The answer must be the full listing, repeated exactly.

===== Entries supplied =====

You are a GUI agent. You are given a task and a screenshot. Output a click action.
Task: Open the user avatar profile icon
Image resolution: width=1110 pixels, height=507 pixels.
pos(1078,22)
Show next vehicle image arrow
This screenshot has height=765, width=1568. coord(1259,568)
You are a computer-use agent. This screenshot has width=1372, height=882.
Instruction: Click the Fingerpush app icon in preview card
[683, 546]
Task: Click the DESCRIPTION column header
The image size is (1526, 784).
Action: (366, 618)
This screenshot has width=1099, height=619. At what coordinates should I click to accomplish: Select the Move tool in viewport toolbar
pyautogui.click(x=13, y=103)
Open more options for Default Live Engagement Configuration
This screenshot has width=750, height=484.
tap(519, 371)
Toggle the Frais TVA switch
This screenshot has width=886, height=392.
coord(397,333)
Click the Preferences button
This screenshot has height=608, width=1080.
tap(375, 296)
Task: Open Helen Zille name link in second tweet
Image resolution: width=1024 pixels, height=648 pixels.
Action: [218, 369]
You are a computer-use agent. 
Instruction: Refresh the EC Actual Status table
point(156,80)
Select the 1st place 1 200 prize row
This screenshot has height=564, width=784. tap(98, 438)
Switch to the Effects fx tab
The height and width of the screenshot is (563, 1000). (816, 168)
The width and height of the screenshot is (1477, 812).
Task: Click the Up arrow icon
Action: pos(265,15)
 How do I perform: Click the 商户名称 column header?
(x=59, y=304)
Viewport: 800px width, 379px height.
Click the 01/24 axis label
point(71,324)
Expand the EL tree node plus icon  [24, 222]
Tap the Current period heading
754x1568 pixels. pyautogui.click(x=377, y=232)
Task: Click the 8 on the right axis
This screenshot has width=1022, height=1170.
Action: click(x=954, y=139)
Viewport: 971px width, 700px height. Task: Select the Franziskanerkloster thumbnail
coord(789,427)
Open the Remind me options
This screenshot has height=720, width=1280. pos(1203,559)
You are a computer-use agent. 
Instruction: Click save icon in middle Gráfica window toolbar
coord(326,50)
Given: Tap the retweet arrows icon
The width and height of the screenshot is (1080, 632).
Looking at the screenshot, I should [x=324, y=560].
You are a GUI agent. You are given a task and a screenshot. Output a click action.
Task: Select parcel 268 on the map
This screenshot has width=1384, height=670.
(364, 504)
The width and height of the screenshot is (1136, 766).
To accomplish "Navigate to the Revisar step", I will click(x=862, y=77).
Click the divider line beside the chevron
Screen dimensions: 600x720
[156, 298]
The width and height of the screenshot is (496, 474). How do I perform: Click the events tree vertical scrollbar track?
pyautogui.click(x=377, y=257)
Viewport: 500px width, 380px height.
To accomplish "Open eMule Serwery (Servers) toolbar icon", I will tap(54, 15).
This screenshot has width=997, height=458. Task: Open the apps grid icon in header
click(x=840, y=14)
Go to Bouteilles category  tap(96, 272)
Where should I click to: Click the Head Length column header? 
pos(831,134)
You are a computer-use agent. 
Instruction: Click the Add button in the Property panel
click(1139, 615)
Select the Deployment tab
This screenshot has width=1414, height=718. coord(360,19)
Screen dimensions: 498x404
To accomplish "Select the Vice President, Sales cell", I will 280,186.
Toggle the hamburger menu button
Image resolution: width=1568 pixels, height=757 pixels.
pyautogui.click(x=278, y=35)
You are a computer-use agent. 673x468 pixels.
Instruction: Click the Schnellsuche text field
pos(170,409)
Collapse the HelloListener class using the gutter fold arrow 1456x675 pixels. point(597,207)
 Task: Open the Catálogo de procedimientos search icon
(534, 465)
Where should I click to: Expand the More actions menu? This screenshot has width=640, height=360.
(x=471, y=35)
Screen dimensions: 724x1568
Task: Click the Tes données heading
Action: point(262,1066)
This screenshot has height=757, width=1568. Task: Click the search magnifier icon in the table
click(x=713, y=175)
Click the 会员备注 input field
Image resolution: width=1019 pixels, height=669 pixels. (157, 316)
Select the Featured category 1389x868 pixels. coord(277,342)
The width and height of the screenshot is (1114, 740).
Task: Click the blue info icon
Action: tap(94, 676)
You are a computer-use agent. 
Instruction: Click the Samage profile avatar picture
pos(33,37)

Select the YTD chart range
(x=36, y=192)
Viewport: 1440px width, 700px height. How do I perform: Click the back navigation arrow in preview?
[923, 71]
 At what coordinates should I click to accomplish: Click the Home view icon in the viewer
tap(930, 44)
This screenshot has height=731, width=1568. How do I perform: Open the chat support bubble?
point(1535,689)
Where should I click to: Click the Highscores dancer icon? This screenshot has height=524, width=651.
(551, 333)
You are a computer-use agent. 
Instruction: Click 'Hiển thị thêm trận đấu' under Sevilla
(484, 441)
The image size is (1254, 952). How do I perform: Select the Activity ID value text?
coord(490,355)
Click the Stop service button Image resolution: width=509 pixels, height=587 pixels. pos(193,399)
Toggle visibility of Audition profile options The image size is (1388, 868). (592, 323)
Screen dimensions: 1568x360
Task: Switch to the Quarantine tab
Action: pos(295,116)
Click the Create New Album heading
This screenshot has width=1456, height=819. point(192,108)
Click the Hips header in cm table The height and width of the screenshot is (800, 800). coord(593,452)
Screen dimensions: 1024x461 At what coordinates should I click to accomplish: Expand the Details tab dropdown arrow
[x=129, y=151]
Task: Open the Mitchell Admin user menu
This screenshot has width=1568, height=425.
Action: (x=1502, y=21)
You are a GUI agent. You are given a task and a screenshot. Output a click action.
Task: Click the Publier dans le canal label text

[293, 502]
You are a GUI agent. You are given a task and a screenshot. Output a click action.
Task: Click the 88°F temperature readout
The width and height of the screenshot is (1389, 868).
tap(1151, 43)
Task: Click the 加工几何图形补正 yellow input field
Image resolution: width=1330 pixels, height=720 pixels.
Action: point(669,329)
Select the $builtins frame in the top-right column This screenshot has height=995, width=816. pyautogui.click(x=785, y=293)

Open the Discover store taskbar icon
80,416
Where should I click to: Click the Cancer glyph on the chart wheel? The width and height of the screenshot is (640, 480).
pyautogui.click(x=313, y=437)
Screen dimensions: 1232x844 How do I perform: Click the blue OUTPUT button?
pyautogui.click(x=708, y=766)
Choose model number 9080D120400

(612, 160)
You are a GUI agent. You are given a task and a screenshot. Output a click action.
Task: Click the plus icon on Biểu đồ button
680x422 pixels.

=====

Answer area:
You are a GUI agent. You are given a task and a screenshot. Output a click action.
Task: Open the user avatar profile icon
Image resolution: width=1110 pixels, height=507 pixels.
pos(1078,22)
Show next vehicle image arrow
This screenshot has height=765, width=1568. coord(1259,568)
You are a computer-use agent. This screenshot has width=1372, height=882.
Instruction: Click the Fingerpush app icon in preview card
[683, 546]
Task: Click the DESCRIPTION column header
The image size is (1526, 784).
Action: (366, 618)
This screenshot has width=1099, height=619. At what coordinates should I click to accomplish: Select the Move tool in viewport toolbar
pyautogui.click(x=13, y=103)
Open more options for Default Live Engagement Configuration
This screenshot has width=750, height=484.
tap(519, 371)
Toggle the Frais TVA switch
This screenshot has width=886, height=392.
coord(397,333)
Click the Preferences button
This screenshot has height=608, width=1080.
tap(375, 296)
Task: Open Helen Zille name link in second tweet
Image resolution: width=1024 pixels, height=648 pixels.
Action: [218, 369]
You are a computer-use agent. 
Instruction: Refresh the EC Actual Status table
point(156,80)
Select the 1st place 1 200 prize row
This screenshot has height=564, width=784. tap(98, 438)
Switch to the Effects fx tab
The height and width of the screenshot is (563, 1000). (816, 168)
The width and height of the screenshot is (1477, 812).
Task: Click the Up arrow icon
Action: pos(265,15)
 How do I perform: Click the 商户名称 column header?
(x=59, y=304)
Viewport: 800px width, 379px height.
Click the 01/24 axis label
point(71,324)
Expand the EL tree node plus icon  [24, 222]
Tap the Current period heading
754x1568 pixels. pyautogui.click(x=377, y=232)
Task: Click the 8 on the right axis
This screenshot has width=1022, height=1170.
Action: click(x=954, y=139)
Viewport: 971px width, 700px height. Task: Select the Franziskanerkloster thumbnail
coord(789,427)
Open the Remind me options
This screenshot has height=720, width=1280. pos(1203,559)
You are a computer-use agent. 
Instruction: Click save icon in middle Gráfica window toolbar
coord(326,50)
Given: Tap the retweet arrows icon
The width and height of the screenshot is (1080, 632).
Looking at the screenshot, I should [x=324, y=560].
You are a GUI agent. You are given a task and a screenshot. Output a click action.
Task: Select parcel 268 on the map
This screenshot has width=1384, height=670.
(364, 504)
The width and height of the screenshot is (1136, 766).
To accomplish "Navigate to the Revisar step", I will click(x=862, y=77).
Click the divider line beside the chevron
Screen dimensions: 600x720
[156, 298]
The width and height of the screenshot is (496, 474). How do I perform: Click the events tree vertical scrollbar track?
pyautogui.click(x=377, y=257)
Viewport: 500px width, 380px height.
To accomplish "Open eMule Serwery (Servers) toolbar icon", I will tap(54, 15).
This screenshot has width=997, height=458. Task: Open the apps grid icon in header
click(x=840, y=14)
Go to Bouteilles category  tap(96, 272)
Where should I click to: Click the Head Length column header? 
pos(831,134)
You are a computer-use agent. 
Instruction: Click the Add button in the Property panel
click(1139, 615)
Select the Deployment tab
This screenshot has width=1414, height=718. coord(360,19)
Screen dimensions: 498x404
To accomplish "Select the Vice President, Sales cell", I will 280,186.
Toggle the hamburger menu button
Image resolution: width=1568 pixels, height=757 pixels.
pyautogui.click(x=278, y=35)
You are a computer-use agent. 673x468 pixels.
Instruction: Click the Schnellsuche text field
pos(170,409)
Collapse the HelloListener class using the gutter fold arrow 1456x675 pixels. point(597,207)
 Task: Open the Catálogo de procedimientos search icon
(534, 465)
Where should I click to: Expand the More actions menu? This screenshot has width=640, height=360.
(x=471, y=35)
Screen dimensions: 724x1568
Task: Click the Tes données heading
Action: point(262,1066)
This screenshot has height=757, width=1568. Task: Click the search magnifier icon in the table
click(x=713, y=175)
Click the 会员备注 input field
Image resolution: width=1019 pixels, height=669 pixels. (157, 316)
Select the Featured category 1389x868 pixels. coord(277,342)
The width and height of the screenshot is (1114, 740).
Task: Click the blue info icon
Action: tap(94, 676)
You are a computer-use agent. 
Instruction: Click the Samage profile avatar picture
pos(33,37)

Select the YTD chart range
(x=36, y=192)
Viewport: 1440px width, 700px height. How do I perform: Click the back navigation arrow in preview?
[923, 71]
 At what coordinates should I click to accomplish: Click the Home view icon in the viewer
tap(930, 44)
This screenshot has height=731, width=1568. How do I perform: Open the chat support bubble?
point(1535,689)
Where should I click to: Click the Highscores dancer icon? This screenshot has height=524, width=651.
(551, 333)
You are a computer-use agent. 
Instruction: Click 'Hiển thị thêm trận đấu' under Sevilla
(484, 441)
The image size is (1254, 952). How do I perform: Select the Activity ID value text?
coord(490,355)
Click the Stop service button Image resolution: width=509 pixels, height=587 pixels. pos(193,399)
Toggle visibility of Audition profile options The image size is (1388, 868). (592, 323)
Screen dimensions: 1568x360
Task: Switch to the Quarantine tab
Action: pos(295,116)
Click the Create New Album heading
This screenshot has width=1456, height=819. point(192,108)
Click the Hips header in cm table The height and width of the screenshot is (800, 800). coord(593,452)
Screen dimensions: 1024x461 At what coordinates should I click to accomplish: Expand the Details tab dropdown arrow
[x=129, y=151]
Task: Open the Mitchell Admin user menu
This screenshot has width=1568, height=425.
Action: (x=1502, y=21)
You are a GUI agent. You are given a task and a screenshot. Output a click action.
Task: Click the Publier dans le canal label text

[293, 502]
You are a GUI agent. You are given a task and a screenshot. Output a click action.
Task: Click the 88°F temperature readout
The width and height of the screenshot is (1389, 868).
tap(1151, 43)
Task: Click the 加工几何图形补正 yellow input field
Image resolution: width=1330 pixels, height=720 pixels.
Action: point(669,329)
Select the $builtins frame in the top-right column This screenshot has height=995, width=816. pyautogui.click(x=785, y=293)

Open the Discover store taskbar icon
80,416
Where should I click to: Click the Cancer glyph on the chart wheel? The width and height of the screenshot is (640, 480).
pyautogui.click(x=313, y=437)
Screen dimensions: 1232x844 How do I perform: Click the blue OUTPUT button?
pyautogui.click(x=708, y=766)
Choose model number 9080D120400

(612, 160)
You are a GUI agent. You are given a task and a screenshot. Output a click action.
Task: Click the plus icon on Biểu đồ button
680x422 pixels.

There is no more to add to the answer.